In our case, the patient experienced a life-threatening complication during the removal of the retropubic arms of the sling. A venotomy resulted from traction of the sling on the external iliac vein tension prior to excision. We suspect that the RMUS was into but not through the intimal layer of the vessel during placement (Figure 1). Given the possible proximity of sling arms to pelvic vessels, open/laparoscopic laparotomy should be considered by the operating surgeon when removing suprapubic sling arms to prevent vascular injury and to identify such injuries if they occur. Although still investigational, there is possibly a role for pelvic/translabial ultrasound in perioperative planning [8, 9]. Alternately, if we had placed minimal tension when pulling on the sling before excising it, this would have resulted in no vascular injury. Additionally, this would have resulted in using the planned 3 cm incision and would have decreased the morbidity due to the incision size.

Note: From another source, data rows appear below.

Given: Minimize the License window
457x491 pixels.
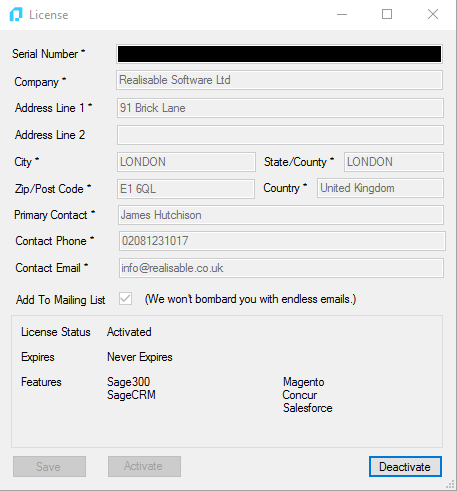Looking at the screenshot, I should click(x=342, y=15).
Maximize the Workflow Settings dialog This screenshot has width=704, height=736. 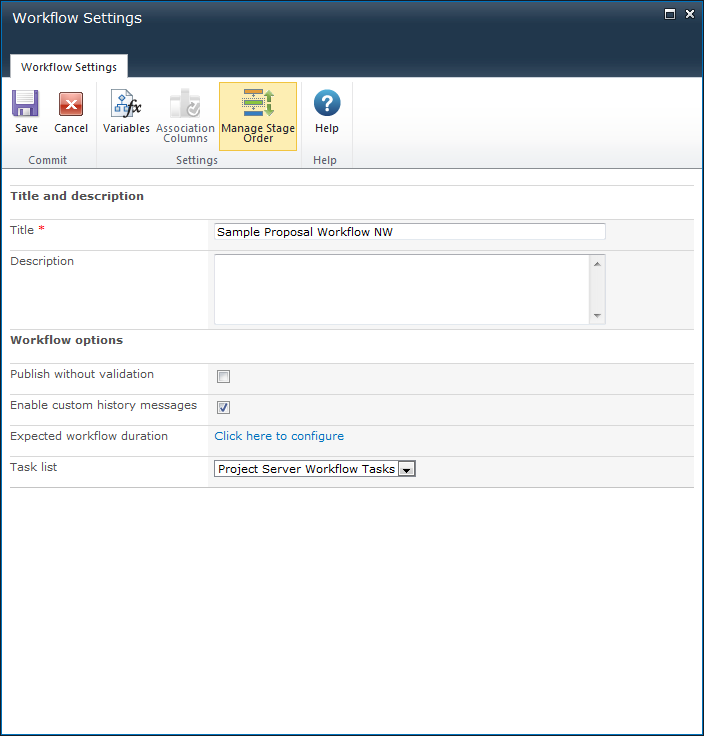[x=670, y=14]
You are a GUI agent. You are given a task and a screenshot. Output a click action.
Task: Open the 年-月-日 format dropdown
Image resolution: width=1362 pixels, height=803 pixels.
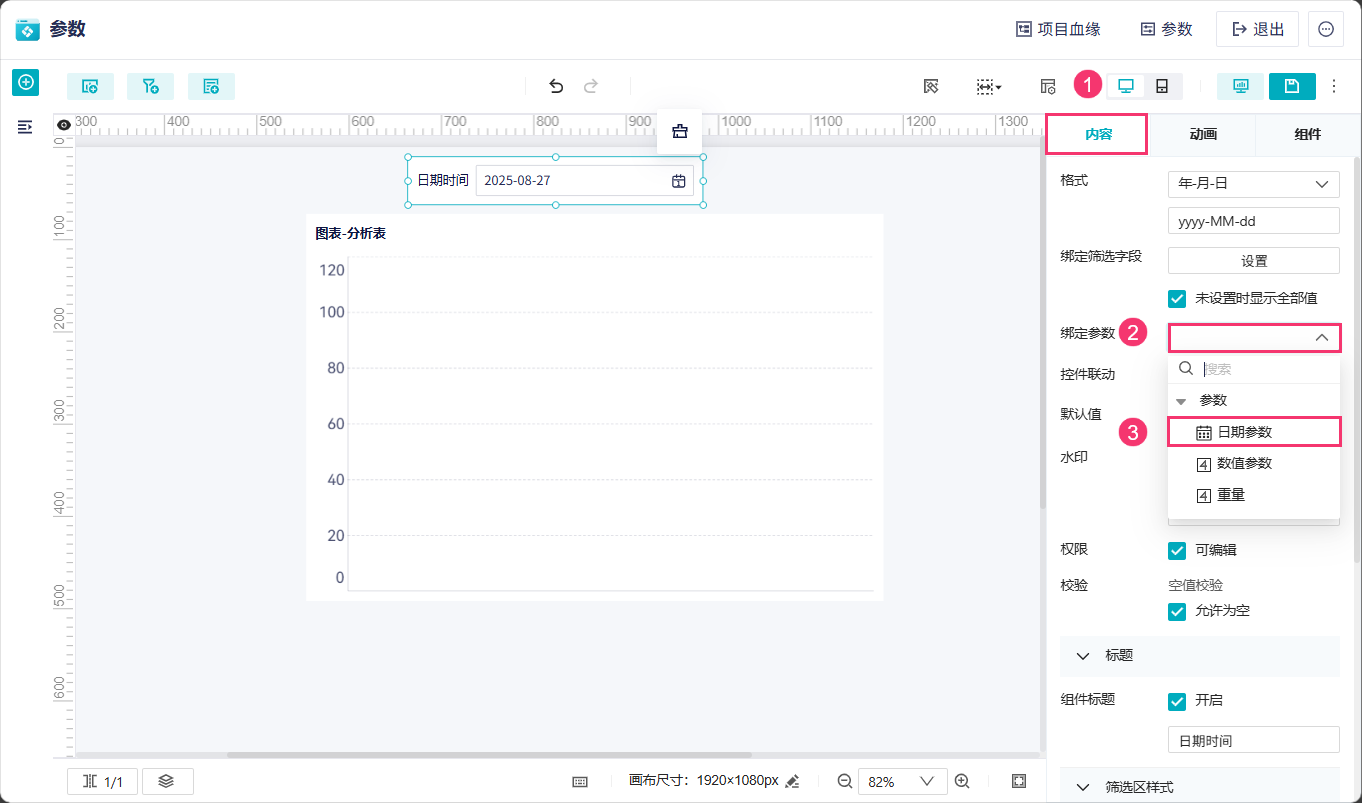[1254, 184]
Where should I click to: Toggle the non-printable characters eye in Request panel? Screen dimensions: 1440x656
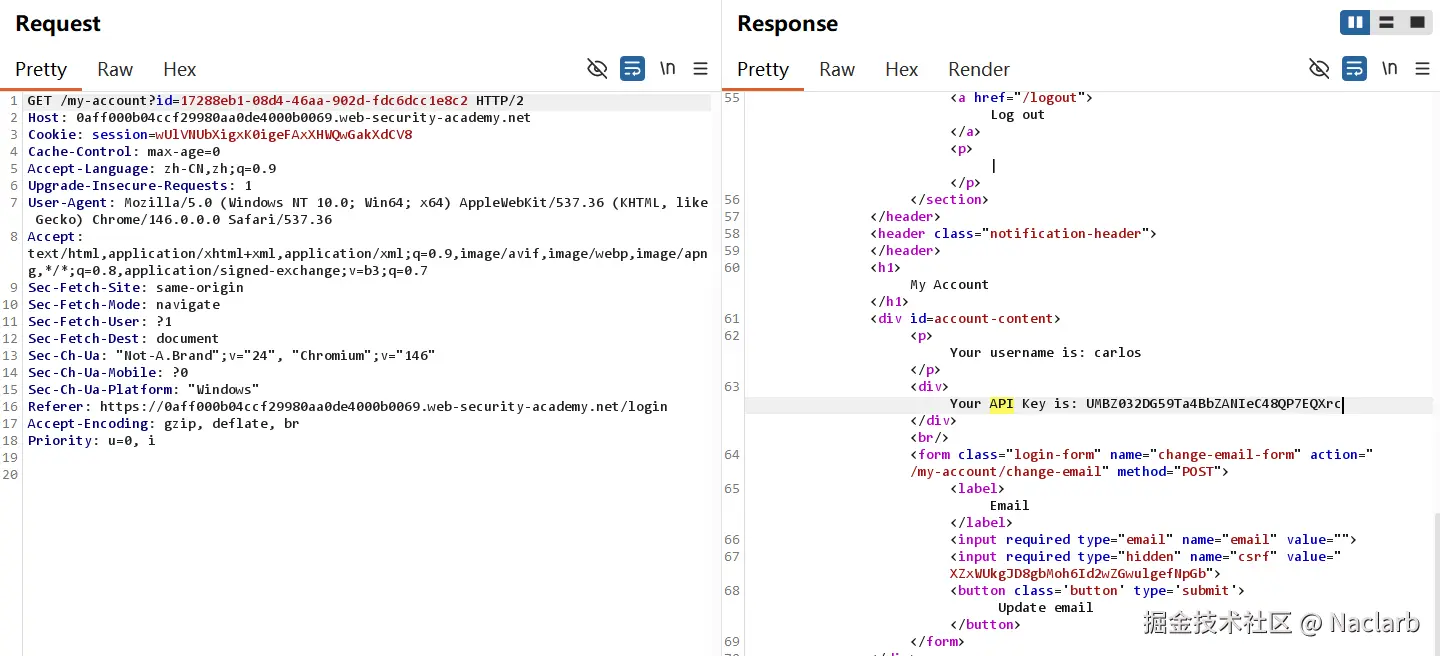click(597, 68)
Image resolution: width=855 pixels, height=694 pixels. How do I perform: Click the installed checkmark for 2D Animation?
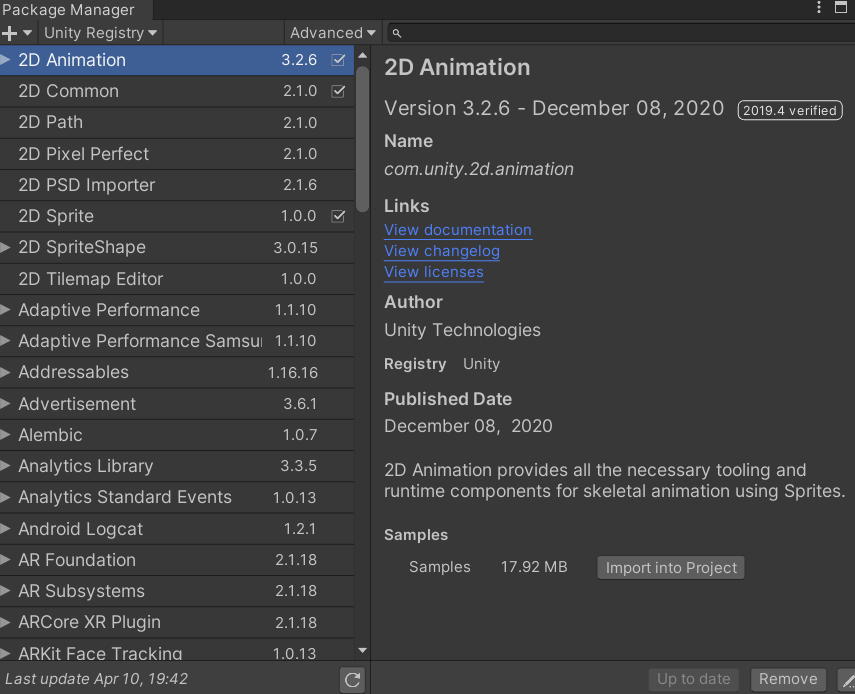[338, 60]
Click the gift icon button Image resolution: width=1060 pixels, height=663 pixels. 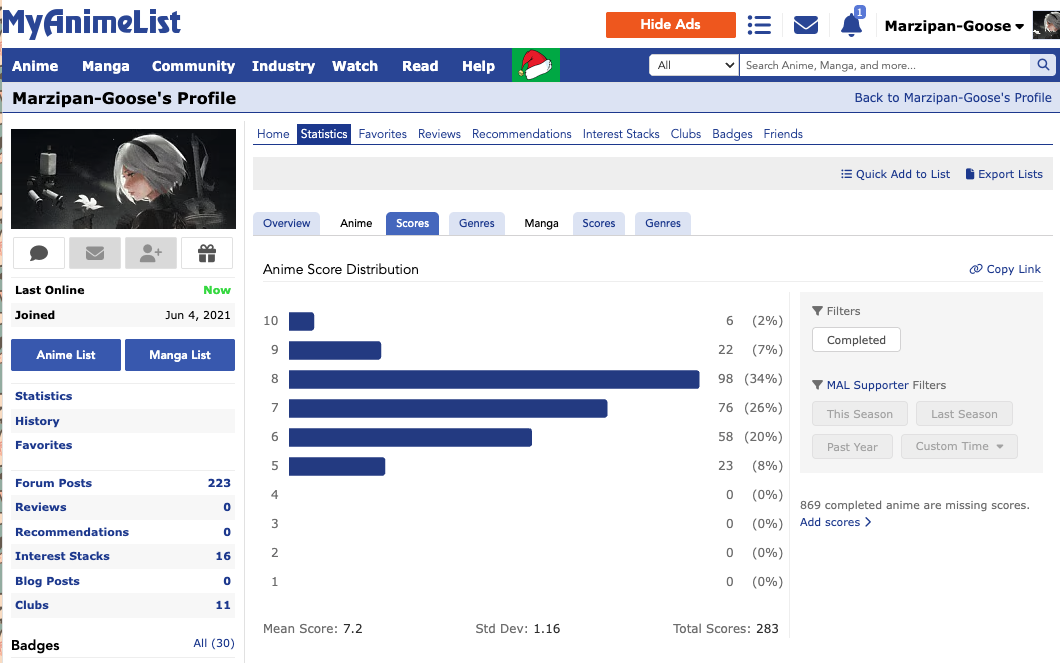pos(207,253)
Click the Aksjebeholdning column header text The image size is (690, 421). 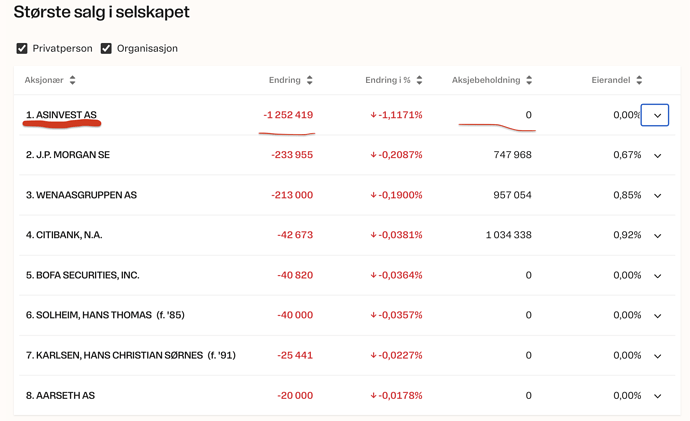[x=485, y=80]
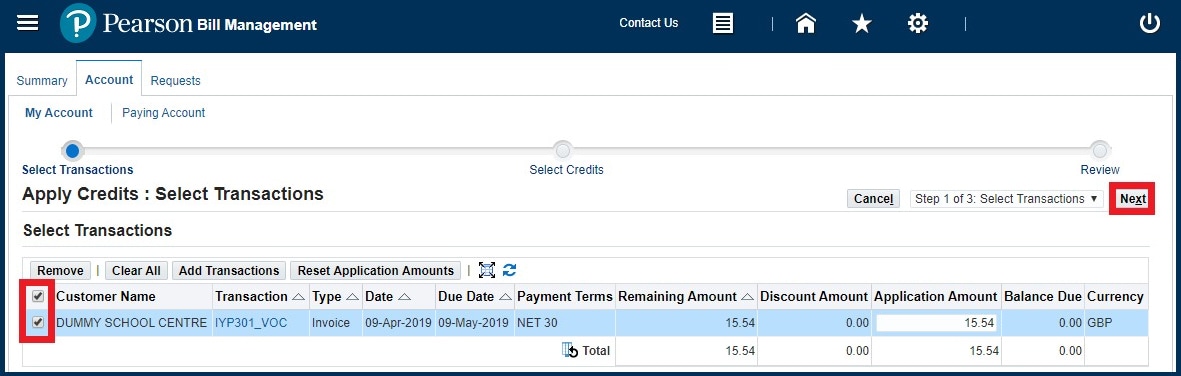This screenshot has height=376, width=1181.
Task: Open the settings gear icon
Action: [x=917, y=23]
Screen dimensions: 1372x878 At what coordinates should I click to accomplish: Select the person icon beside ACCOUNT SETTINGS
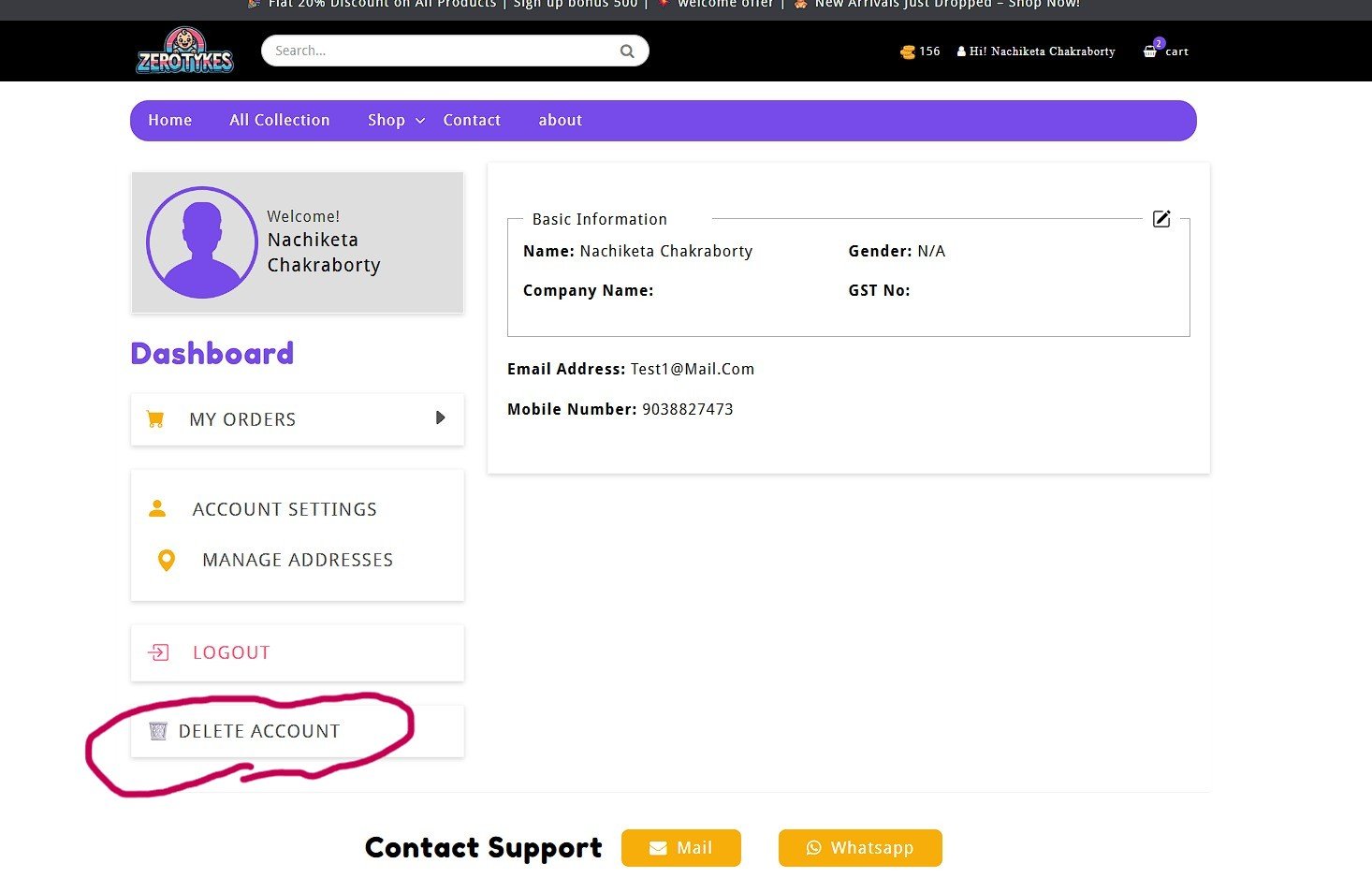[x=156, y=507]
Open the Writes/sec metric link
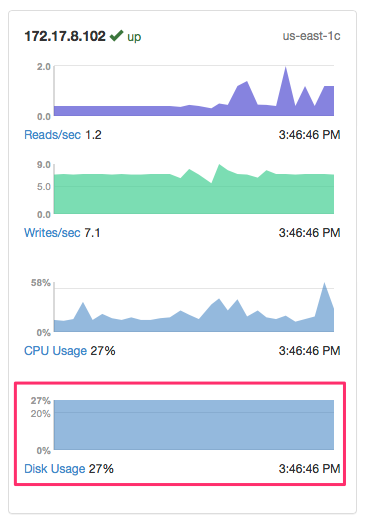The image size is (366, 525). point(52,233)
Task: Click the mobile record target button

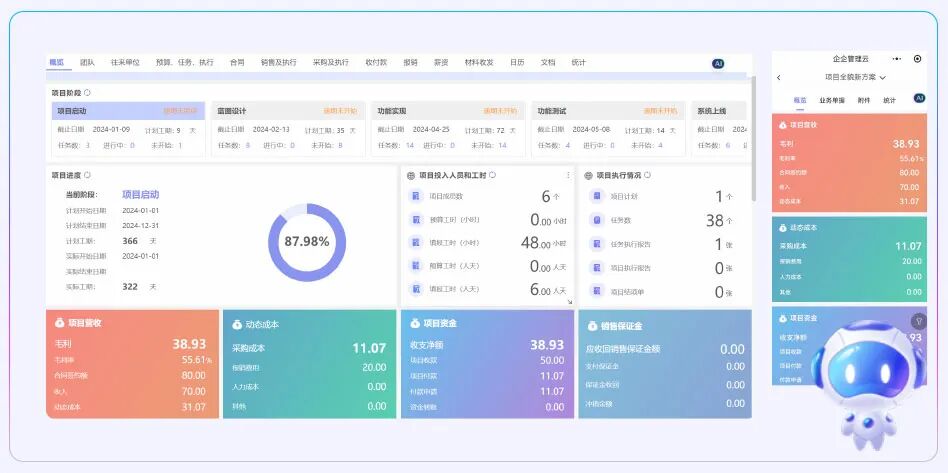Action: [917, 59]

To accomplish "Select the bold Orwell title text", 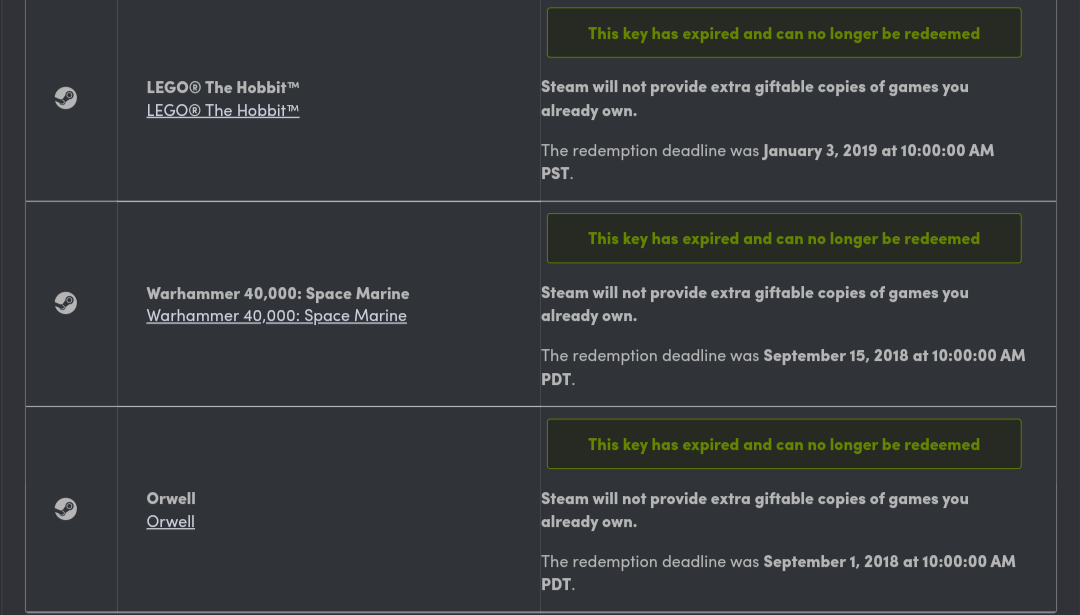I will (x=171, y=499).
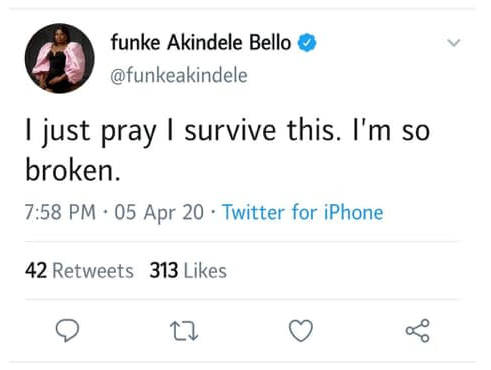This screenshot has width=491, height=370.
Task: Click the Retweets label text
Action: click(x=93, y=270)
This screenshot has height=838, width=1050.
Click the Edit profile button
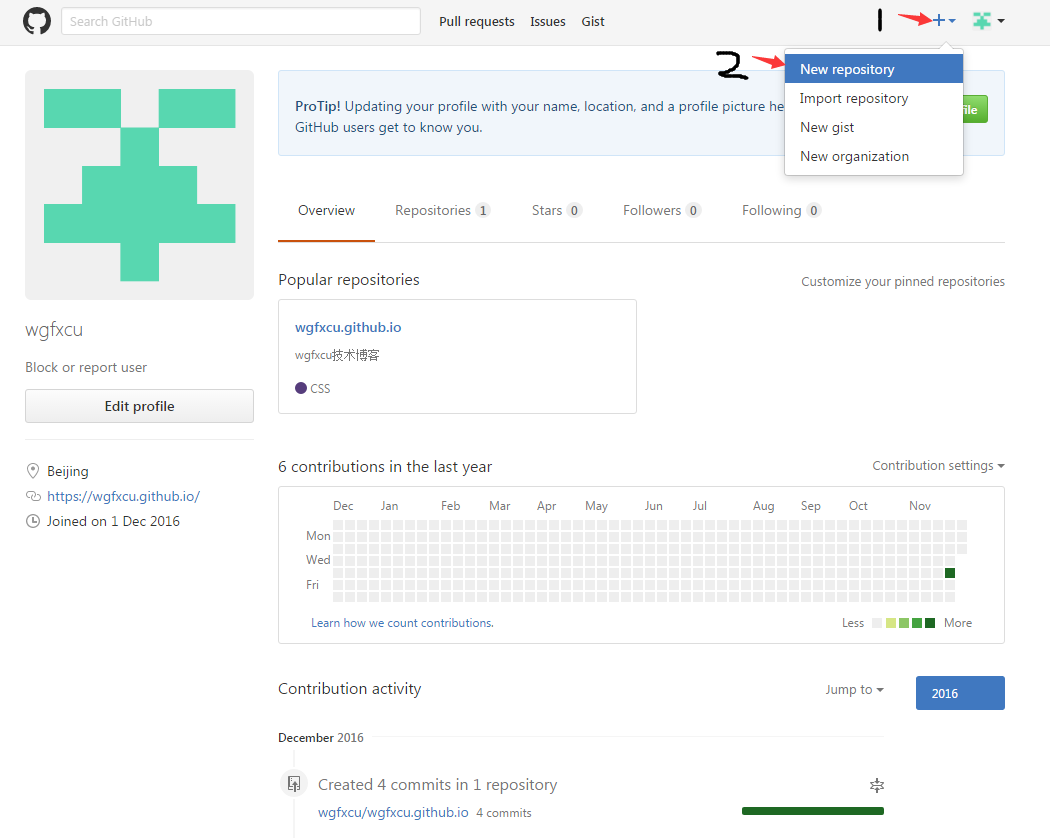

In conclusion, prevention of vascular injury is vital when removing the retropubic sling arms even when the patient has no prior vascular complications at sling placement. This is accomplished by proper visualization of pelvic vasculature and/or minimizing tension on sling during excision.
This research was presented at 96th Annual Meeting of the South Central Section of the AUA, October 2017. The views expressed are those of the author(s) and do not reflect the official views or policy of the Department of Defense or its components.
Conflicts of Interest
The authors declare that they have no conflicts of interest.